5. The system as claimed in claim 1, wherein the property transformation circuit (604):
receives safety property specifications containing temporal operators;
implements characteristic function circuits through multiplexer arrays encoding abstract value membership tests; and
constructs verification logic networks that combine outputs through AND and OR gates for property evaluation.
6. The system as claimed in claim 1, further comprising:
a direct memory access channel (603) enabling high-speed transfer of event data from the hardware instrumentation interface to the verification processor (110);
cache memory (112) storing the abstract state model (109) and executable instructions for model construction and verification processes.
7. The system as claimed in claim 1, wherein:
the hardware instrumentation interface selectively captures memory write operations based on address ranges specified in a configuration register corresponding to the key attributes (102); and
stores event data packets in at least one circular first-in-first-out memory buffer when verification processing experiences temporary delays.

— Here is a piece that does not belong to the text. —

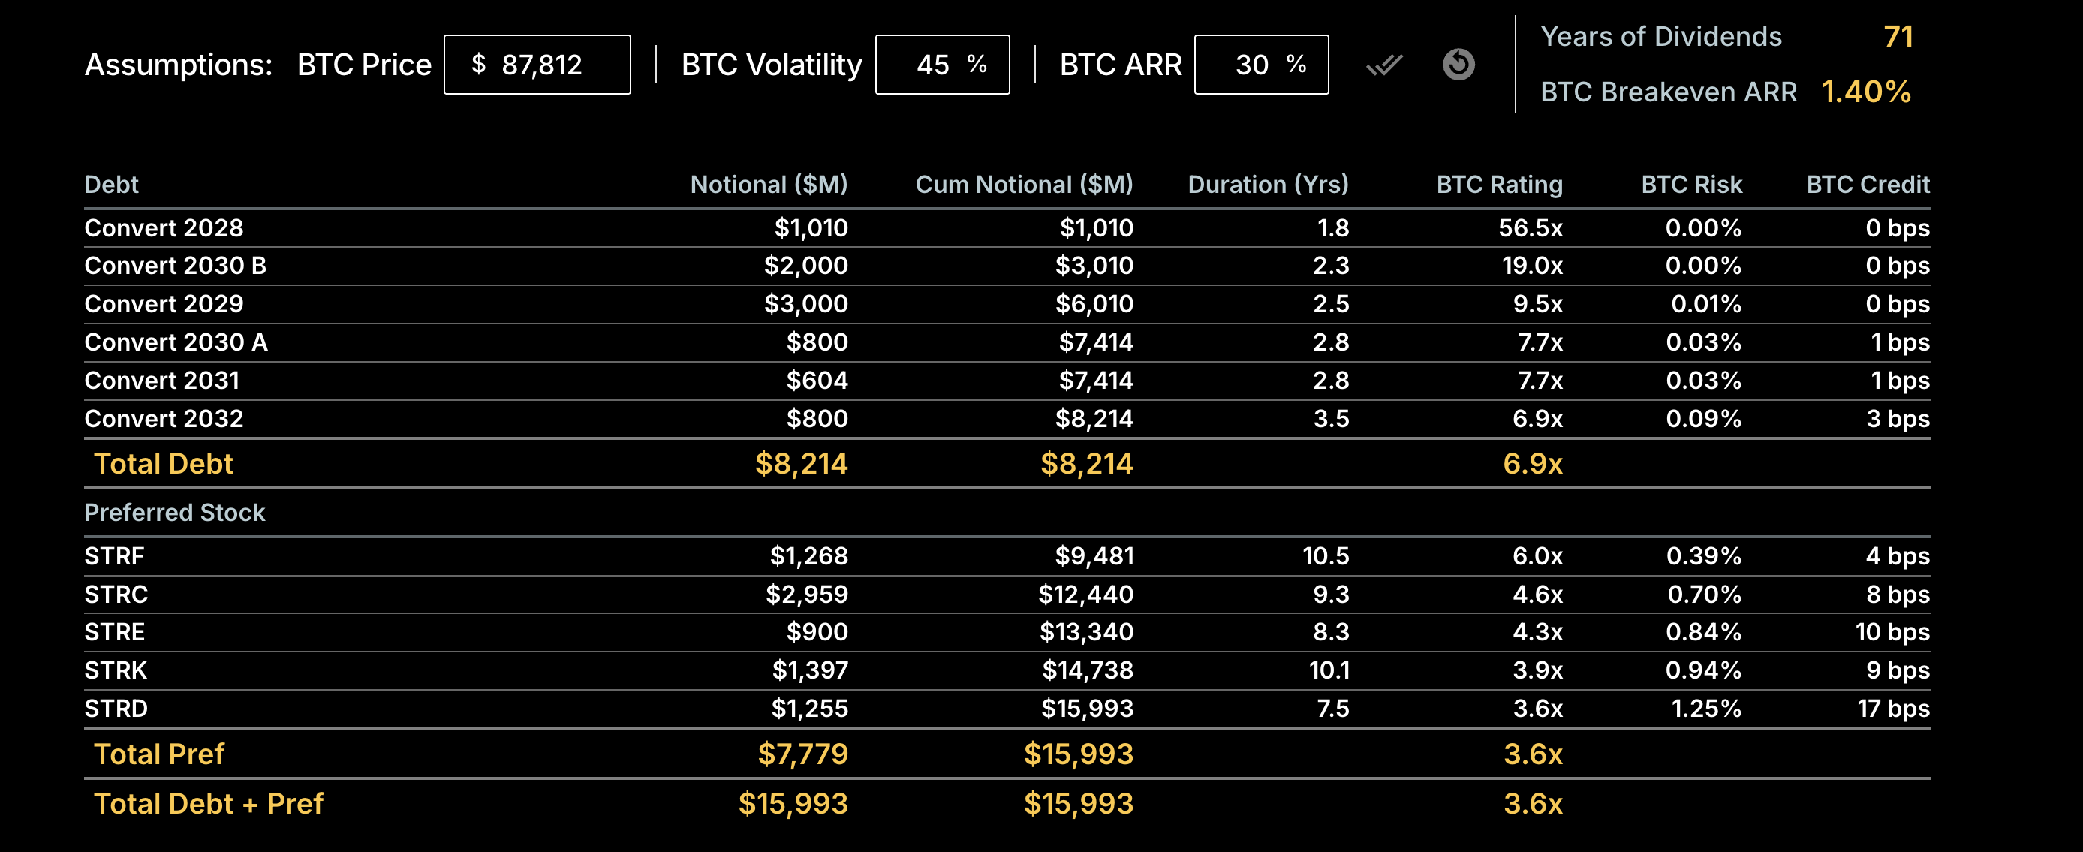Edit the BTC ARR percentage field

[1261, 65]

8. The system as claimed in claim 1, wherein the verification processor (110):
extracts abstract state vectors from the abstract state model (109) stored in cache memory; and
generates verification results indicating property satisfaction or violation with counterexample paths when violations are detected.

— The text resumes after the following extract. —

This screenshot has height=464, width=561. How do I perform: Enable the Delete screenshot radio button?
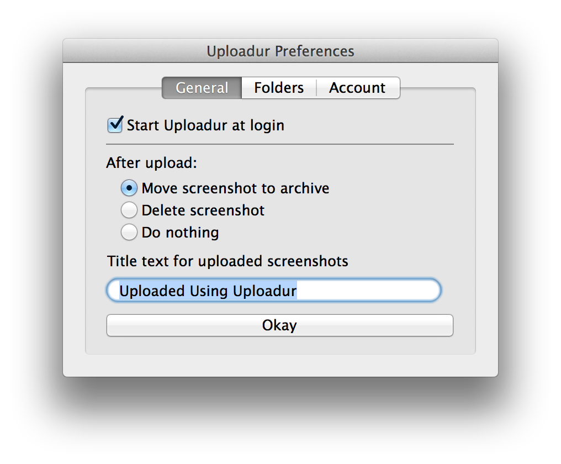click(129, 210)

9. The system as claimed in claim 5, wherein the property transformation circuit (604):
processes state-based safety properties by generating hardware circuits that evaluate whether specified conditions hold in each abstract state throughout system execution;
processes path-based safety properties by generating circuits that verify all execution paths from states satisfying a first condition to states satisfying a third condition pass through states satisfying a second condition; and
separates complex properties into conjunctions of simpler properties for parallel evaluation by the multiple state evaluation units
10. A method (700) for abstraction-based runtime property verification, the method comprising:
intercepting (702) memory write operations at hardware level through at least one field programmable gate array integrated with a target embedded controller and generating event data packets forming an execution trace (101), wherein each event data packet comprises a memory address of a modified field, a data value written to the memory address, and a hardware timestamp;
executing (704) model construction processes on at least one dedicated verification processor implemented on at least one application-specific integrated circuit, wherein executing comprises:
processing the execution trace (101) to identify key attributes (102);
constructing a linear state model (104) through a linear state model construction process (103);
generating a distinct state model (106) through a distinct state model construction process (105) that eliminates duplicate states;
applying hardware-optimized abstraction functions (107) including Boolean (111), Multi-valued (112), and Path (113) abstractions that partition concrete value ranges into abstract domains;
generating an abstract state model (109) through an abstract model construction process (108), thereby reducing memory consumption by a factor of at least one hundred;
transforming (706) safety property specifications into hardware-verifiable conditions through at least one property transformation circuit implemented using combinational logic gates within the application-specific integrated circuit, wherein transforming comprises constructing verification logic networks that combine outputs through logic gates;
executing (708) at least one parallel verification engine implemented as a pipelined architecture within the application-specific integrated circuit to verify state-based and path-based safety properties on the abstract state model, wherein executing comprises operating multiple state evaluation units in parallel wherein each evaluates different abstract states simultaneously;
wherein the method achieves real-time verification with latency below one millisecond for control systems operating at frequencies up to one kilohertz.